**OBJECTIVE**
Output the items that begin with the line containing "Click the Registration and reset events icon" and end with the line containing "[2029, 701]", both included, reproducing each line verbatim.

**DATA FOR THE TASK**
#####

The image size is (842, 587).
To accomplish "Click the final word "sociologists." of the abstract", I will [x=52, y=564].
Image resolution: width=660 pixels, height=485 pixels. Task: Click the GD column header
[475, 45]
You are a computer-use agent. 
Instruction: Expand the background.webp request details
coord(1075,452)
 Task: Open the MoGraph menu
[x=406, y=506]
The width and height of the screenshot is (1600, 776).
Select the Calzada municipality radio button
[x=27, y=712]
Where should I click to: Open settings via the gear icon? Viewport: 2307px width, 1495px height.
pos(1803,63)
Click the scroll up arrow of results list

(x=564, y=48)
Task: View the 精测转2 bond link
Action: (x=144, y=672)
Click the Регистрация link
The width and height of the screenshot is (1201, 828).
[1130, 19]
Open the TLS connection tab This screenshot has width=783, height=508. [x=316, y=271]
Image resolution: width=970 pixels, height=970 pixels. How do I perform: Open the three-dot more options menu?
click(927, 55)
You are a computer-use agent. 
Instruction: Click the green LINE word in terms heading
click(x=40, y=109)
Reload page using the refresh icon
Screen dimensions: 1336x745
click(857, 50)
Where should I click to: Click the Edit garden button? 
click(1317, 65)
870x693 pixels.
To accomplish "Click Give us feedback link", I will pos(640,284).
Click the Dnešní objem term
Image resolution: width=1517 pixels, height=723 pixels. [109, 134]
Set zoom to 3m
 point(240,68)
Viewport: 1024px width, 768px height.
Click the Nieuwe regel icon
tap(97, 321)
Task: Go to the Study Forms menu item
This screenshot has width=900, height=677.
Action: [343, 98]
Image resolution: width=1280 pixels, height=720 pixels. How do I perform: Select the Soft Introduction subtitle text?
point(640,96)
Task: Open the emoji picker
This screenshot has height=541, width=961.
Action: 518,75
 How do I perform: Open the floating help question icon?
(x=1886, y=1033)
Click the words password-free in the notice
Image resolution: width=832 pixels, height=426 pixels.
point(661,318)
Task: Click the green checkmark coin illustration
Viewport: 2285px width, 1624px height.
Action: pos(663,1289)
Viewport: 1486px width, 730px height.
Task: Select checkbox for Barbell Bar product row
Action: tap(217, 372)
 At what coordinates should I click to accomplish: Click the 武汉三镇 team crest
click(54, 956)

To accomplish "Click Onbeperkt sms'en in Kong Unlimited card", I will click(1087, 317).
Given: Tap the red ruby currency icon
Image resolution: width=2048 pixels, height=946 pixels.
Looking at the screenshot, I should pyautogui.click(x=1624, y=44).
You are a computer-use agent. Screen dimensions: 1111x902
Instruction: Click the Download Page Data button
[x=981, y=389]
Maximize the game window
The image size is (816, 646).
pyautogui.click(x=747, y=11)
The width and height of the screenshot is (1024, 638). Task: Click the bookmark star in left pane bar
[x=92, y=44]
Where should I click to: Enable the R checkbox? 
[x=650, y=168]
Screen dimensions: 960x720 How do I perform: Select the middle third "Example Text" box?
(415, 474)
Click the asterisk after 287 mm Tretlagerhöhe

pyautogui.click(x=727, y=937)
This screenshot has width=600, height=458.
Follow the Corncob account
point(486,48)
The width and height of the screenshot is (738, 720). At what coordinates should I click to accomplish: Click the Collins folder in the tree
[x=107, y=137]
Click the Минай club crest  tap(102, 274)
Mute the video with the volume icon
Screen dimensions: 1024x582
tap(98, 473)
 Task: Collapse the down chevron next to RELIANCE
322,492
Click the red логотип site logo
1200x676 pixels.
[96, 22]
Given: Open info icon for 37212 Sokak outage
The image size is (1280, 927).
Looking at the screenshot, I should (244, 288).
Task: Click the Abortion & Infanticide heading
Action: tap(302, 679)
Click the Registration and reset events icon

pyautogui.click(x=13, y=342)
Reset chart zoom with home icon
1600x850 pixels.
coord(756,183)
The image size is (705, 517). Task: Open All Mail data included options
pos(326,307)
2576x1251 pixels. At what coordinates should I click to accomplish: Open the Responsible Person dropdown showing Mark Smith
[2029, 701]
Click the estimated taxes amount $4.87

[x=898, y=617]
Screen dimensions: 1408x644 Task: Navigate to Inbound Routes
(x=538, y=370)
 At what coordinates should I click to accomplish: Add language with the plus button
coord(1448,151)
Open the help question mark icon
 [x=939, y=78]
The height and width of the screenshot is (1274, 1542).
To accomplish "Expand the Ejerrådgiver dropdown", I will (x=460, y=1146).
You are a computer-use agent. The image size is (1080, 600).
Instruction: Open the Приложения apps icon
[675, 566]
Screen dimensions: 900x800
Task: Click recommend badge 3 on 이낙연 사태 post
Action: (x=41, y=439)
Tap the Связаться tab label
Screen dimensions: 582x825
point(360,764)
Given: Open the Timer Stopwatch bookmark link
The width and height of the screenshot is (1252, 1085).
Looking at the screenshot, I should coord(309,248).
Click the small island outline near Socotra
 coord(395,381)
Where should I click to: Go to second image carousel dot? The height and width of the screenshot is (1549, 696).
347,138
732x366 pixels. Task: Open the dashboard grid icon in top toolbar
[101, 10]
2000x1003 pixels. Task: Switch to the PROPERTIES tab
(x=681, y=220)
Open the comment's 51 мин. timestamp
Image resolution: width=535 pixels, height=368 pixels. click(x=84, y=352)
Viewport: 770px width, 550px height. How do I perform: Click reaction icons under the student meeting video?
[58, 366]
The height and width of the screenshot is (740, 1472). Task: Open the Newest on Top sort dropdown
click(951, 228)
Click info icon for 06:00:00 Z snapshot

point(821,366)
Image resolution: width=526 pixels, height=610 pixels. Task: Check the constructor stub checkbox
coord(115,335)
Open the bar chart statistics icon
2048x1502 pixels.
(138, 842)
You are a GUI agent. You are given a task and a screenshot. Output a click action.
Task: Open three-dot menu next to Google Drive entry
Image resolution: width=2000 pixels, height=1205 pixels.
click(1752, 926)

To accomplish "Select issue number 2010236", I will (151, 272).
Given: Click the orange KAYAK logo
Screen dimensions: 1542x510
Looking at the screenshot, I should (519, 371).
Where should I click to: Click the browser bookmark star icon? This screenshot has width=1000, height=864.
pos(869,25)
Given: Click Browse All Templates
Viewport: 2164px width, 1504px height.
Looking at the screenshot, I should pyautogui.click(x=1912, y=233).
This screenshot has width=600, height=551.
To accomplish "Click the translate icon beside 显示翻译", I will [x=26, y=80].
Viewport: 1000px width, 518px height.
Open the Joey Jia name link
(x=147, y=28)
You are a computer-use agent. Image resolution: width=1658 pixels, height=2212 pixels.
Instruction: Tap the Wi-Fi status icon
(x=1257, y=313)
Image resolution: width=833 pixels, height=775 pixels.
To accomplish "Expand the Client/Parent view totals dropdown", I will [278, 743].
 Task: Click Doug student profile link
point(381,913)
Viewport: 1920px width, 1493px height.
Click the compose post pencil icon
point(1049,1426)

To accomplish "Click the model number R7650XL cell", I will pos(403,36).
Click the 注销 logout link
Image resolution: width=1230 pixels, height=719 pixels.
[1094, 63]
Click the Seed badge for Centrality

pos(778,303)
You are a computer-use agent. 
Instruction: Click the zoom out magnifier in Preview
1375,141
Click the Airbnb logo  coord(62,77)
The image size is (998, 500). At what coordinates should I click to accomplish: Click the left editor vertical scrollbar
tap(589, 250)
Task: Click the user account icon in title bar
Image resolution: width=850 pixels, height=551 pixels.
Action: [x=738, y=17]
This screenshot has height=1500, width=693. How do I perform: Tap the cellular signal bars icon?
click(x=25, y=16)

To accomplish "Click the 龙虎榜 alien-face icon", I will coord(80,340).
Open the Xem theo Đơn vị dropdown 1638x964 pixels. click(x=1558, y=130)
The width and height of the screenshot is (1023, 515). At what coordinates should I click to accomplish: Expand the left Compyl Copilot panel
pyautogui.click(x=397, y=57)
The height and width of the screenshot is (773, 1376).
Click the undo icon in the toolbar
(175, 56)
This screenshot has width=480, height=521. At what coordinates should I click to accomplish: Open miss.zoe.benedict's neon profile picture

#####

**TASK OUTPUT**
Click the Registration and reset events icon

pyautogui.click(x=13, y=342)
Reset chart zoom with home icon
1600x850 pixels.
coord(756,183)
The image size is (705, 517). Task: Open All Mail data included options
pos(326,307)
2576x1251 pixels. At what coordinates should I click to accomplish: Open the Responsible Person dropdown showing Mark Smith
[2029, 701]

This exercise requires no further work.